"I didn’t know then that I was beginning a lifelong love affair with the first-person voice and that I would spend most of my life inventing characters to say all the things I wanted to say." (Shultz, 2011)
I have grown up around dyslexia. Never diagnosed but it is a family trait that I have become familiar with. My mom always came up with creative ways to try to help my brothers read better and to not mix up their letters. I often mix up numbers and have to have people repeat their phone number multiple times as I write it down. I never understood my brother's struggles with words though. Words have always been so magical to me and I have always been good at spelling. My brothers and my dad are not. My dad's dyslexia is unique in that his eyes read at a diagonal down the page instead of straight across, randomly jumping and causing him great confusion and frustration. He was in 3rd grade before his teachers realized he couldn't read. It is important for teachers to be educated in how to help their students. How to identify if a student is struggling and different ways to help them.
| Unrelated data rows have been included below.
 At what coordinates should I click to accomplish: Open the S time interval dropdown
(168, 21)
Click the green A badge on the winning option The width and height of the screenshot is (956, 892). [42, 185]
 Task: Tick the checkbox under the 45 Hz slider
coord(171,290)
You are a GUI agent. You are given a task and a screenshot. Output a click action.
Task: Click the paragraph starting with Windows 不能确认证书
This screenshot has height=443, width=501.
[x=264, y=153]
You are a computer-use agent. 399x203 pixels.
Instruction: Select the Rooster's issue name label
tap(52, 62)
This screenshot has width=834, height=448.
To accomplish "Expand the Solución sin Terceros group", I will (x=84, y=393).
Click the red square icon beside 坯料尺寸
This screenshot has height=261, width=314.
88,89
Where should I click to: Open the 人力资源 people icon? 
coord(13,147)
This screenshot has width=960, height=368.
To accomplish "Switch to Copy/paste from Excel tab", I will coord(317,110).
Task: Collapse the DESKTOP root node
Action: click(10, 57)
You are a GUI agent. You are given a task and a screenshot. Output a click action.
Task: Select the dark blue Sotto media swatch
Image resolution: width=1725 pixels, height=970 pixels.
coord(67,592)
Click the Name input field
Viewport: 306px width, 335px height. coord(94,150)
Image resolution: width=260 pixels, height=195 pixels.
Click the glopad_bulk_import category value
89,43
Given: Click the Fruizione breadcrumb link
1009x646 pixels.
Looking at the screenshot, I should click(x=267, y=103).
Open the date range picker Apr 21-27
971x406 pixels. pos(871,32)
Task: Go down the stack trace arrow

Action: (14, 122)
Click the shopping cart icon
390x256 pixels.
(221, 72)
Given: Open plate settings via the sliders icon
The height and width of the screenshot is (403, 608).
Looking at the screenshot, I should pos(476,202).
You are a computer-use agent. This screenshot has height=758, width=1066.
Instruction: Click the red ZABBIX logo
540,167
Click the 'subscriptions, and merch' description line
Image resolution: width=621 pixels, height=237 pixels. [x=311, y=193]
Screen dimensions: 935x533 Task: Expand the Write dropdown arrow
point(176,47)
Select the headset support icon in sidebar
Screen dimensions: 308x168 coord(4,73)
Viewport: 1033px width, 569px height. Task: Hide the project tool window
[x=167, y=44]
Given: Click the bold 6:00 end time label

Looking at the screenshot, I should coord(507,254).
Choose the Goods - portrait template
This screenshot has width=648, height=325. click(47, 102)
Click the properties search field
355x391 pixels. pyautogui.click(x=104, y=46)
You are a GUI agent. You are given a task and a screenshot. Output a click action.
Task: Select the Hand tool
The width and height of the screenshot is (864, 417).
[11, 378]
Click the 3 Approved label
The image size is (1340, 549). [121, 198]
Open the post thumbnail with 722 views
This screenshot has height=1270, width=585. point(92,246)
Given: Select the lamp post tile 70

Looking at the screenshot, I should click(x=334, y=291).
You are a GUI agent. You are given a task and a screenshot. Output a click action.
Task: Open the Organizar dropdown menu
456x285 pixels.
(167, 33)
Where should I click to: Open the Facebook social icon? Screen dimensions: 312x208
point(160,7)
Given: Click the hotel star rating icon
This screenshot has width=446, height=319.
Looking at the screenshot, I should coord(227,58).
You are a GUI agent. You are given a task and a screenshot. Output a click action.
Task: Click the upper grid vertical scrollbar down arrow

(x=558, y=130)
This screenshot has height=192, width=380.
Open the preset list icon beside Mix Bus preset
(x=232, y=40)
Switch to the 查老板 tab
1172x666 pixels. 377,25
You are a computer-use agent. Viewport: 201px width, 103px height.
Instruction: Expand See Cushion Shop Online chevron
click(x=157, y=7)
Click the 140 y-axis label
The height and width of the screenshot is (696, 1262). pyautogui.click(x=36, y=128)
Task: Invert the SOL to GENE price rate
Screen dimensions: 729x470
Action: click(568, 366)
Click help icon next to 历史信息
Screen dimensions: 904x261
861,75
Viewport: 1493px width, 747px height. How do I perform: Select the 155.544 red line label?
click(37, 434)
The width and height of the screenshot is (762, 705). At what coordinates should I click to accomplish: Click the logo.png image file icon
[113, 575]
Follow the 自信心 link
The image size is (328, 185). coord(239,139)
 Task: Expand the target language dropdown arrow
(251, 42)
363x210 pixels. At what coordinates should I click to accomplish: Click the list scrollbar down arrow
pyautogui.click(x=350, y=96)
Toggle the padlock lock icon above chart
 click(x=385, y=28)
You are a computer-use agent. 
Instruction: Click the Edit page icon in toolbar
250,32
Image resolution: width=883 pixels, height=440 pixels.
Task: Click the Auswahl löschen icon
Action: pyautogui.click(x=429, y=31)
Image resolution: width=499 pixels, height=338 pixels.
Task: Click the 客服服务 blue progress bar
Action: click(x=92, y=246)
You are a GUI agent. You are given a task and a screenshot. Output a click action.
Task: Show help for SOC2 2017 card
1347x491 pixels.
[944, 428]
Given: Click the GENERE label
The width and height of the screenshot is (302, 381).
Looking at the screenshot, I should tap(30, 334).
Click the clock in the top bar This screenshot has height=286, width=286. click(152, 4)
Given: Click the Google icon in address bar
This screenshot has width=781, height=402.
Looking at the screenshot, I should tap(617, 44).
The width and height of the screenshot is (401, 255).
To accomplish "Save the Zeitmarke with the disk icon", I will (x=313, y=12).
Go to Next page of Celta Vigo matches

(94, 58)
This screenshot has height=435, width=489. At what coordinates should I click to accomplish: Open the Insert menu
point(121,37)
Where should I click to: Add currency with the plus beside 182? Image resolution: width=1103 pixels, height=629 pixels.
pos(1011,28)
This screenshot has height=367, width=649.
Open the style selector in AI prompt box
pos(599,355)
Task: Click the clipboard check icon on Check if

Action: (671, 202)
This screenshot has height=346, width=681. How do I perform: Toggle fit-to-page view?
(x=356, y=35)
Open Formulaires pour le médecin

Never is it okay to view a child as stupid or unintelligent. All people have brains and all people can use those brains. Our job is not to condemn, but to find the necessary tools for each of our students to succeed.
The website, http://www.sc.edu/scatp/ld.htm, had some interesting information. But I did not learn anything new. At my college in KY I was majoring in Deaf Education and we toured a technology factory that discussed many different options for many different disabilities and different learning options.
Two ways to use technology with students with disabilities is to allow them to use a word processor in order to write a paper, or use software that helps them organize their thoughts and ideas. There are also many ways to help focus students, my mom always used a ruler going across a page in order to help my brother's eyes stay on the correct line.
Citations:
Shultz, P. (2011). Words failed, then saved me.